HOW TO COMPLETE THIS TASK: Use the entries below and reproduce exactly the lines from the one containing "Task: Click the vertical scrollbar thumb" down to the one containing "Click the share diagram icon", both of them included.

#### DATASET RECORDS

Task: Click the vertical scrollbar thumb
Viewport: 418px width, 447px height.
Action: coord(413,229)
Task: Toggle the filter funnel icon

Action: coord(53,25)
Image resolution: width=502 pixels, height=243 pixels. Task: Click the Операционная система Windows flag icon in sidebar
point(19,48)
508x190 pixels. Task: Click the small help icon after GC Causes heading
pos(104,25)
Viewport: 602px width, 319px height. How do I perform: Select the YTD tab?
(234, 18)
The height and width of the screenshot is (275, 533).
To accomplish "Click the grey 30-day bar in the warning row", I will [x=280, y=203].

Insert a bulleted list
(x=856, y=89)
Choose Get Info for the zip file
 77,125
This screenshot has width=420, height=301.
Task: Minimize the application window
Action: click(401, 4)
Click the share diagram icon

########
#### DATASET RECORDS

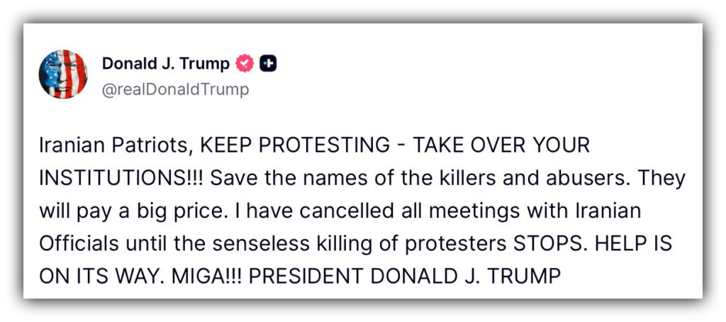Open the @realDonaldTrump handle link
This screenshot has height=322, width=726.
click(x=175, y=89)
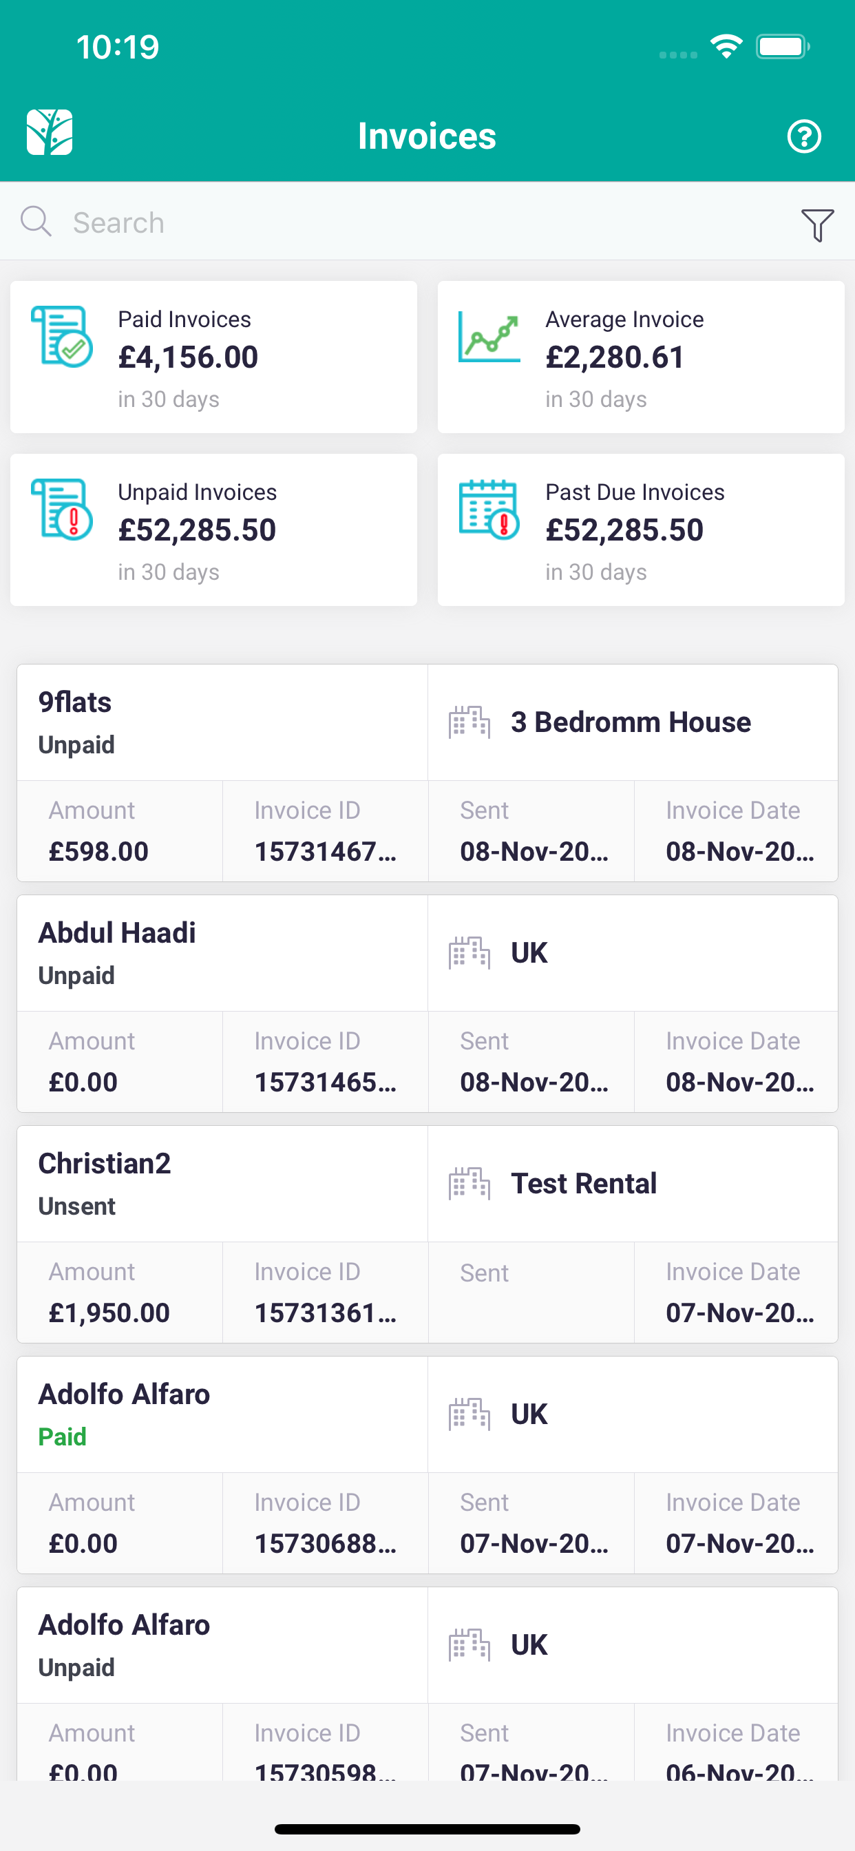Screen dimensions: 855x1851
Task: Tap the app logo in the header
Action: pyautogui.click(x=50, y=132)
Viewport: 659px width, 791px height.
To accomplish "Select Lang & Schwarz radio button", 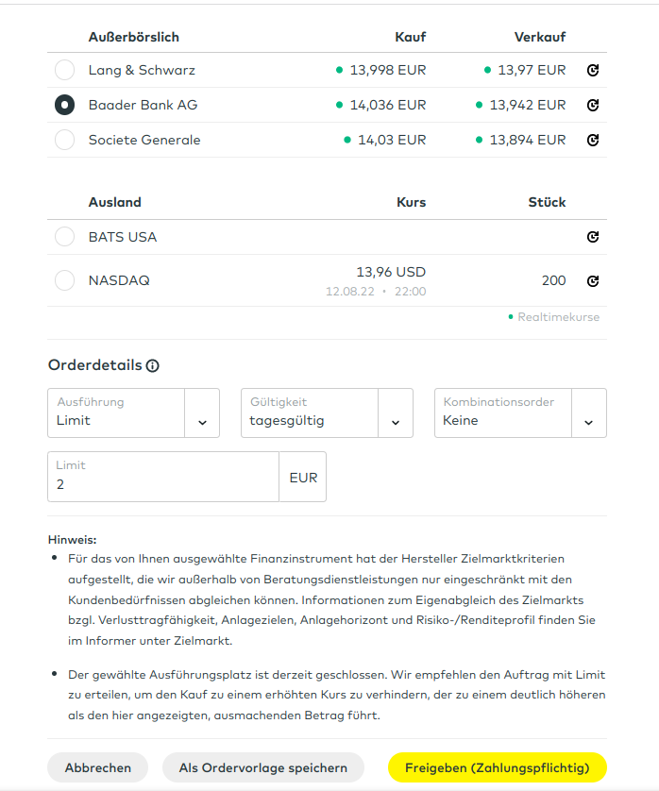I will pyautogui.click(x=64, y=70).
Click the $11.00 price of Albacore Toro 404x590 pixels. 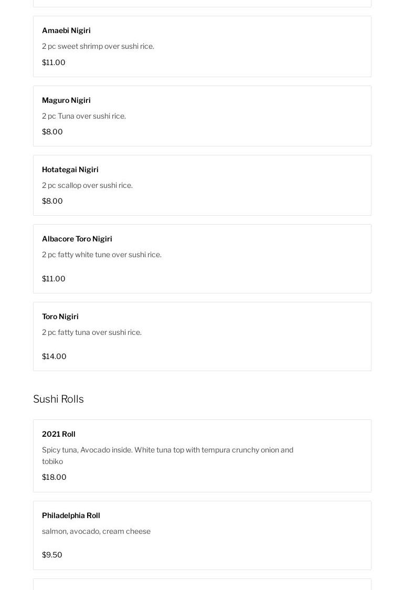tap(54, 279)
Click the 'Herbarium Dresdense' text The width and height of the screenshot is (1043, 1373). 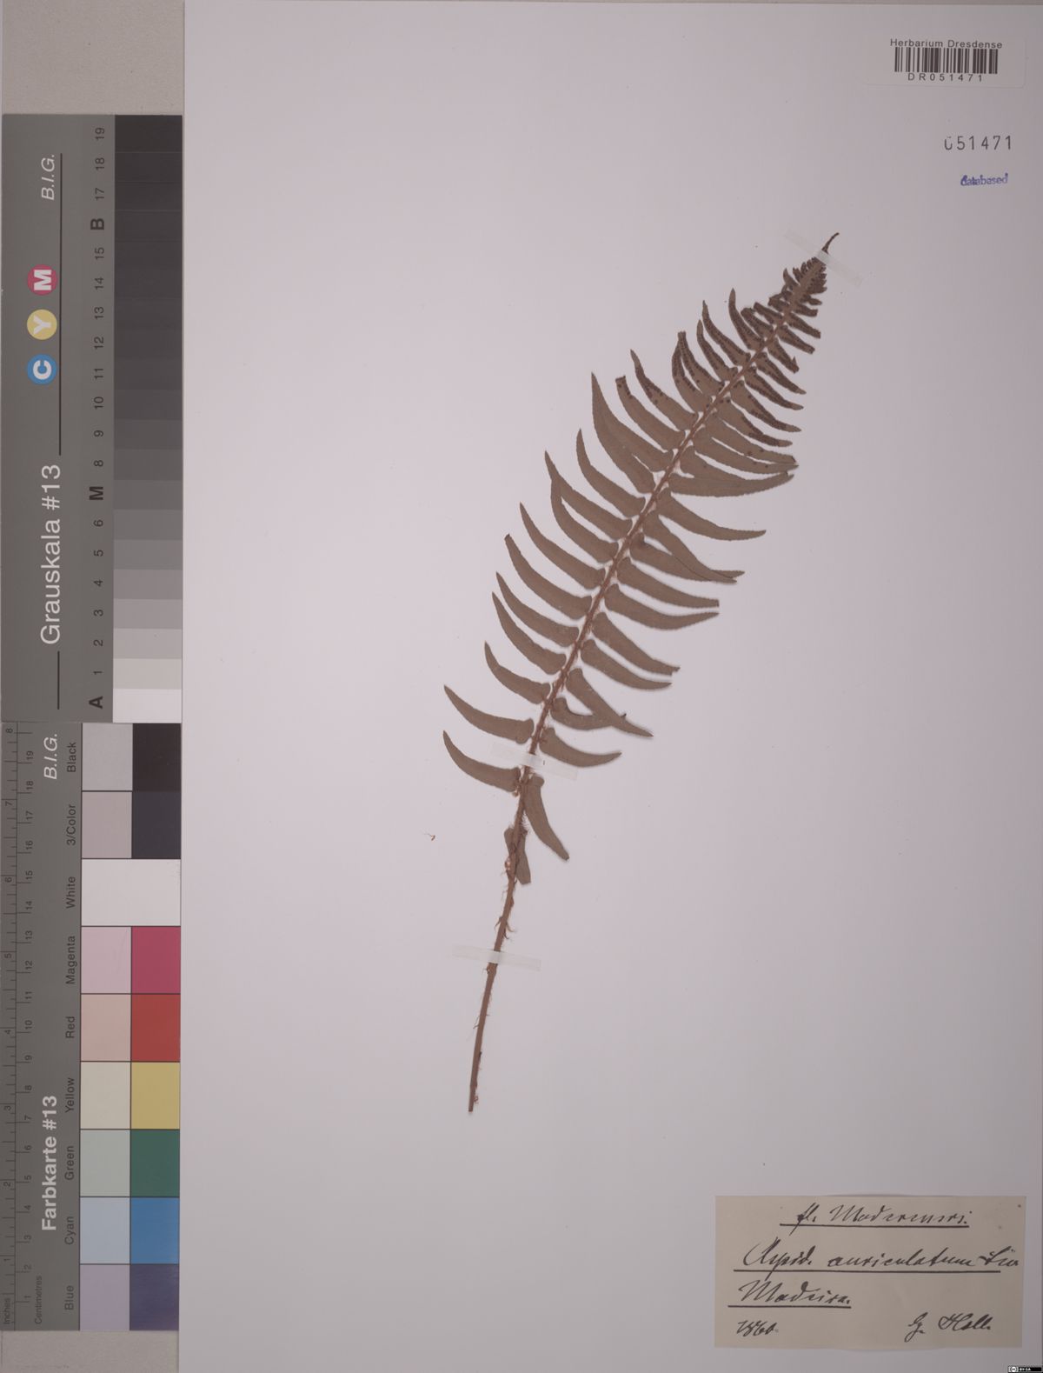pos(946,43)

########

ANSWER TO THE EXERCISE:
Task: Click the vertical scrollbar thumb
Viewport: 418px width, 447px height.
Action: coord(413,229)
Task: Toggle the filter funnel icon

Action: coord(53,25)
Image resolution: width=502 pixels, height=243 pixels. Task: Click the Операционная система Windows flag icon in sidebar
point(19,48)
508x190 pixels. Task: Click the small help icon after GC Causes heading
pos(104,25)
Viewport: 602px width, 319px height. How do I perform: Select the YTD tab?
(234, 18)
The height and width of the screenshot is (275, 533).
To accomplish "Click the grey 30-day bar in the warning row", I will [x=280, y=203].

Insert a bulleted list
(x=856, y=89)
Choose Get Info for the zip file
 77,125
This screenshot has width=420, height=301.
Task: Minimize the application window
Action: click(401, 4)
Click the share diagram icon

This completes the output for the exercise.